If you live a country that does not have a US-ASCII-compatible national language, you may encounter problems with those pesky accented or otherwise multi-byted characters. This section allows you to replace messages that have not been converted correctly.

revision : The revision to fix.

message : The new message for this revision.

Merging Configurations

In order to be able to e.g. define a common mapping for committers (because in a corporate environment you have many repositories, but they are all being worked on by the same people) it is possible to specify multiple XML files on the command line. In general, the values from later files are used to override values from earlier files. The following exceptions apply:

  1. Non-present tags in the general sections remain unchanged.
  2. The committer and the subversion-auth value in the general section can only be overridden in total, i.e. it is not possible to only change the name of the committer, or the password for the authentication.
  3. The committers from the committers section are merged by the subversion ID, i.e. if a later file has a committer with the same subversion ID as a previous file, the committer from the later file is used.
  4. Branches are not merged but only copied from the later files. That means that any branch definitions should be in the last file only. Non-present branches will not override existing branches.

This mechanism makes it possible to define a number of settings that can be applied to any number of different projects. The most notable target for use is the committers section.

TODO

There are several things that I still want to implement:

  • Handling of empty commits: often, when a new branch is created from an existing branch, the initial commit only contains a copy within Subversion, i.e. no changes are actually being done. Empty commits in Git are possible (and sactilgis already creates them) but they are kind of ugly and (mostly) pointless.
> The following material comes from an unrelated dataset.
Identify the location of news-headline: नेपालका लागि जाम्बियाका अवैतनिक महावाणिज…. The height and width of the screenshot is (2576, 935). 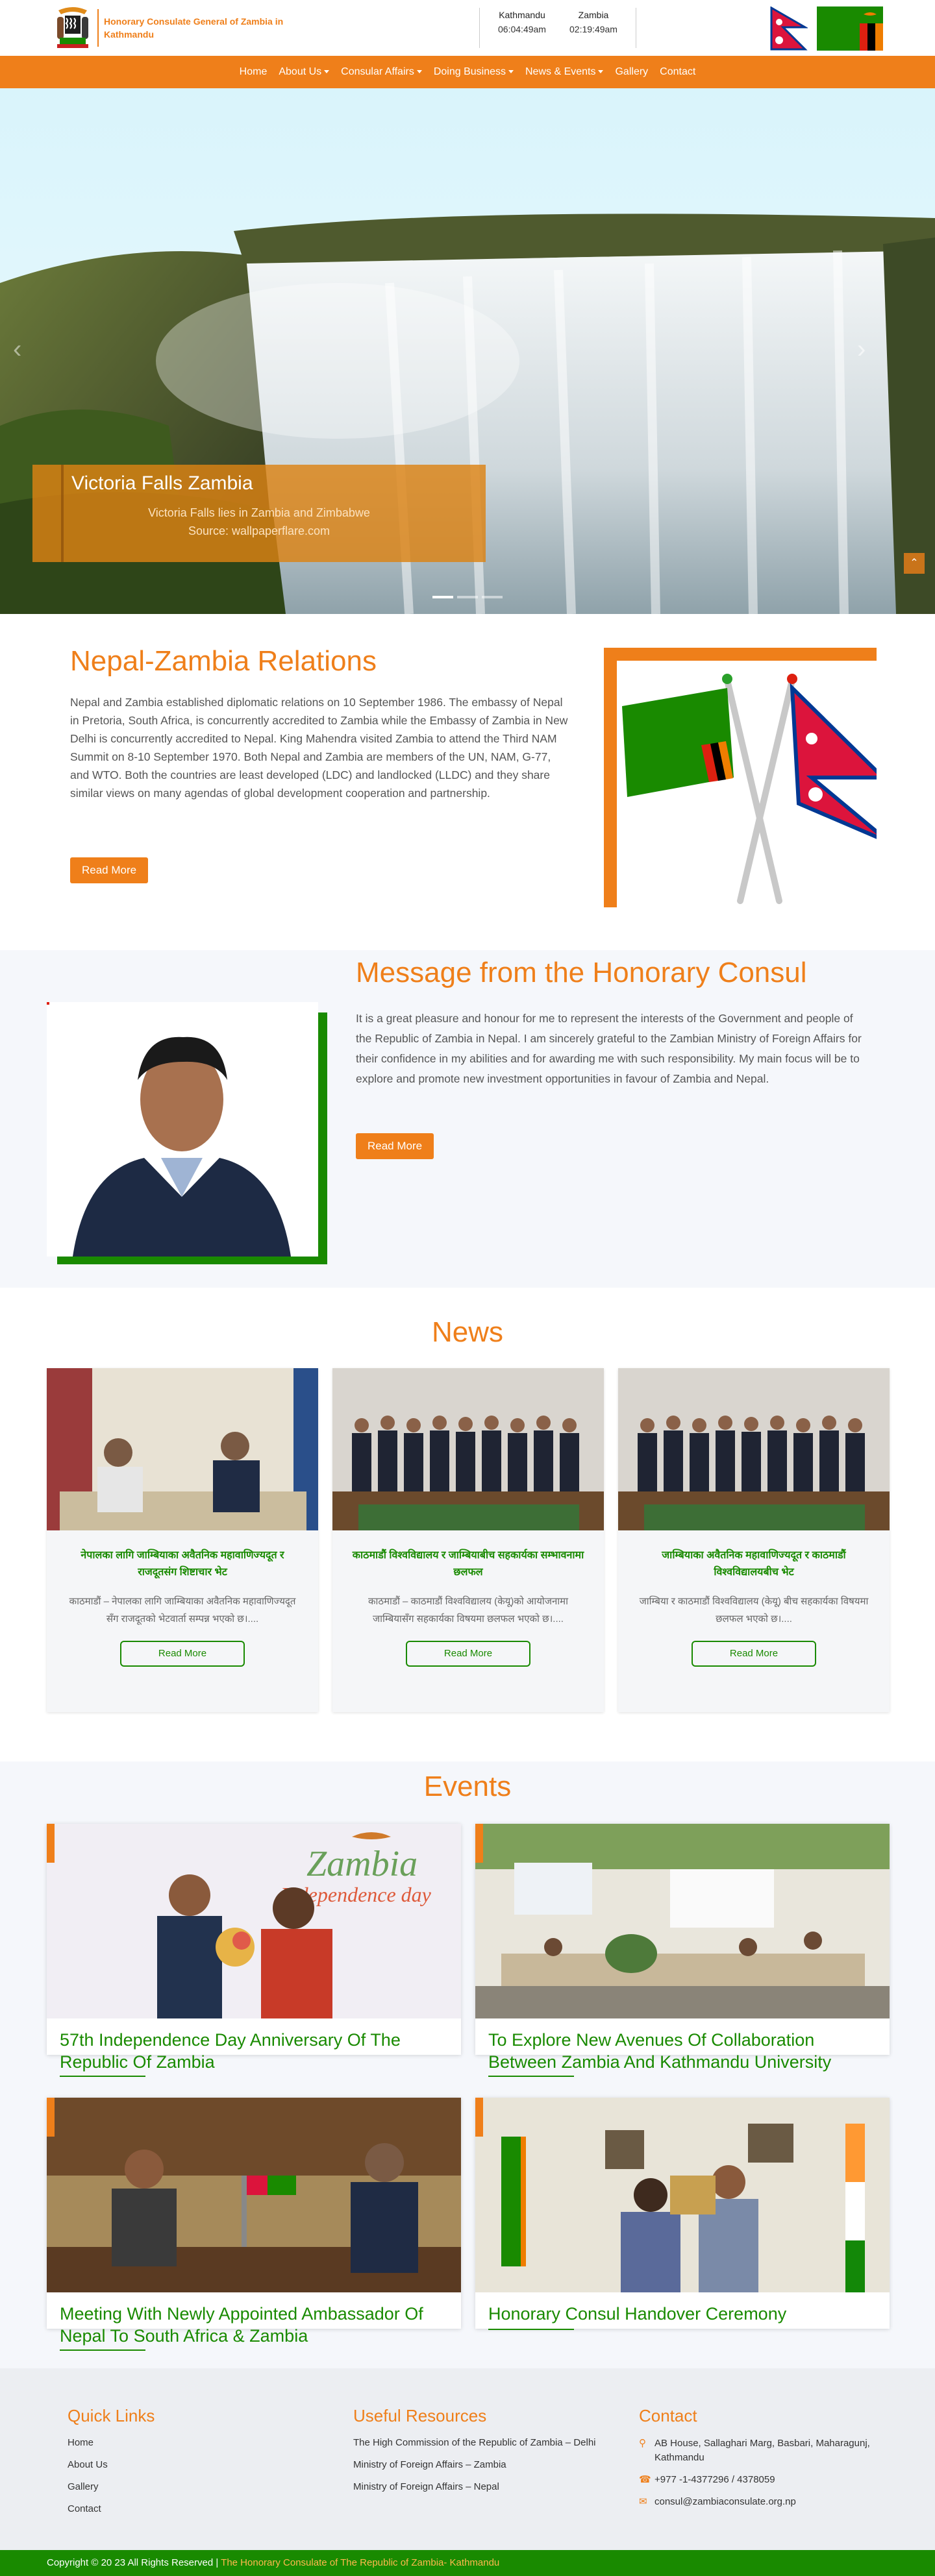
(182, 1564). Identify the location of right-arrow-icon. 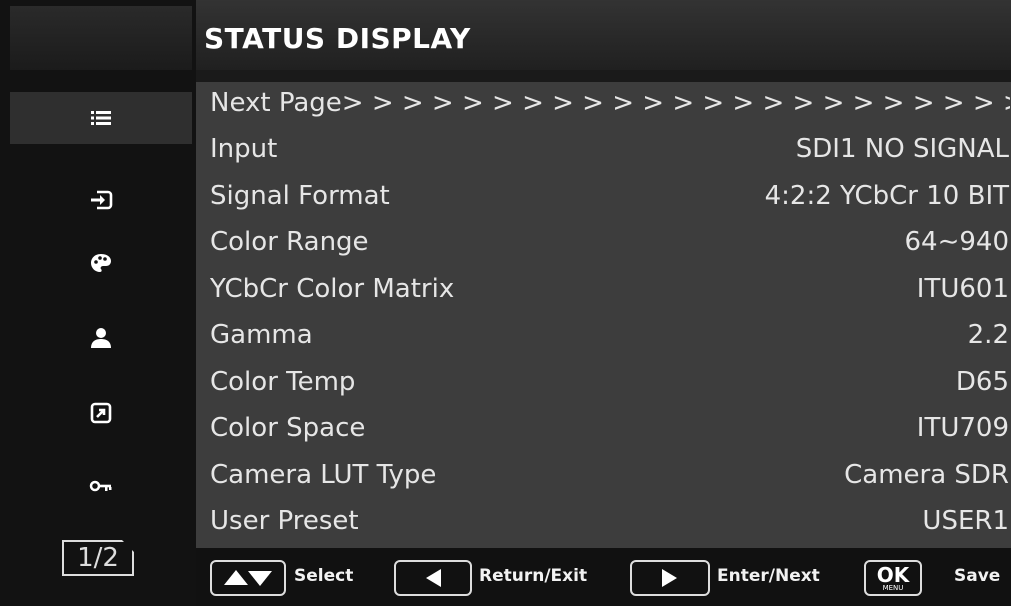
(670, 578).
I want to evaluate if simply skipping these commits is acceptable; it does also throw away the commit message which may or may not be important.
  • Commit rewriting: sometimes, commits are a real mess. Initially this project was aimed at creating reasonable Git versions of Subversion project repositories, but why stop there? When commits can be surgically altered during conversion, it might just be possible to craft the perfect Git repository, even if not 100% historically accurate. It might come in handy, you never know!